● What this exercise asks
1. List every type of guardian that the guardianship text below defines.
2. Answer these questions from the guardianship text below.
(a) At what age does everyone become a legal adult?
(b) What kind of decisions is a Guardian of the Estate responsible for?
(c) Why does the Court often appoint separate guardians?
3. Please rewrite the paragraph of the guardianship text below that begins "A General Guardian is one who" as a short list, keeping its main facts.

(Beginning of Excerpt provided)

Everyone is a legal adult once they turn 18 years old. However, sometimes there are individuals that need their loved ones, or a trusted individual, to make decisions for their own best interests. This is when Guardianship comes into play.
Some individuals need a Guardian of the Person (GOP), some need a Guardian of the Estate (GOE), and some need both.
A Guardian of the Person (GOP) is typically able to make all decisions for the ward, except for regarding finances. The main issues are medical decision-making (doctors and medications), residential decision-making (where to live, with who, and how long), and personal safety decisions (making sure the Ward has the necessary protections).
A Limited Guardian of the Person (Limited GOP) is one that was appointed as GOP, but the Court limited their powers due to the Ward being able to retain decision-making ability in certain areas.
Normally Limited Guardianships are put into place when the Ward still has the ability to make certain decisions in their lives, and also when Wards are working towards restoration of competency. A limited GOP can be a positive step towards full restoration.
A Guardian of the Estate (GOE) is responsible for making only financial decisions. Therefore, since the GOP makes residential decisions, and many of these decisions have associated costs, this requires the GOE to work with the GOP to make sure the GOP's decisions are realistic and fit in the Ward's budget.
A General Guardian is one who has been appointed both GOP and GOE. Although most individuals that apply to be guardians want and expect to be the General Guardian, being appointed a General Guardian is not the norm. First, the Ward needs to have an appropriate level of assets to justify having a guardian over finances. Second, the Court often decides to appoint separate guardians so that there is more of a checks and balances system in place for the Ward's protection.

(End of Excerpt provided)
(Beginning of Dataset content)

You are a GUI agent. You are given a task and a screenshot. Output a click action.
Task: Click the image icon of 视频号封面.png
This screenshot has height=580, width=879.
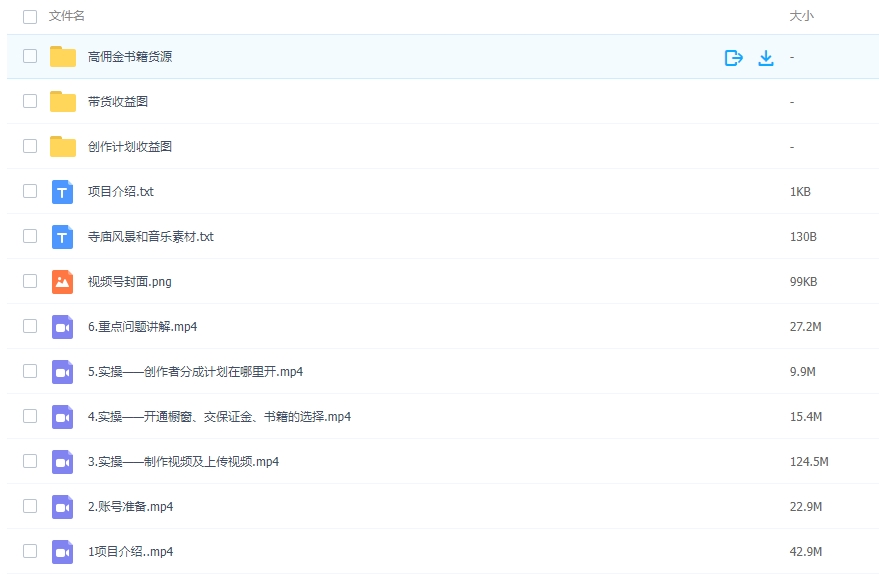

(End of Dataset content)

● Expected outputs
1.
- Guardian of the Person (GOP)
- Limited Guardian of the Person (Limited GOP)
- Guardian of the Estate (GOE)
- General Guardian

2.
(a) At 18 years old.
(b) Only financial decisions.
(c) So that there is more of a checks and balances system in place for the Ward's protection.

3.
- A General Guardian is appointed both GOP and GOE.
- Most guardian applicants want and expect this role, but such an appointment is not the norm.
- The Ward must have enough assets to justify a guardian over finances.
- The Court often appoints separate guardians to create more checks and balances for the Ward's protection.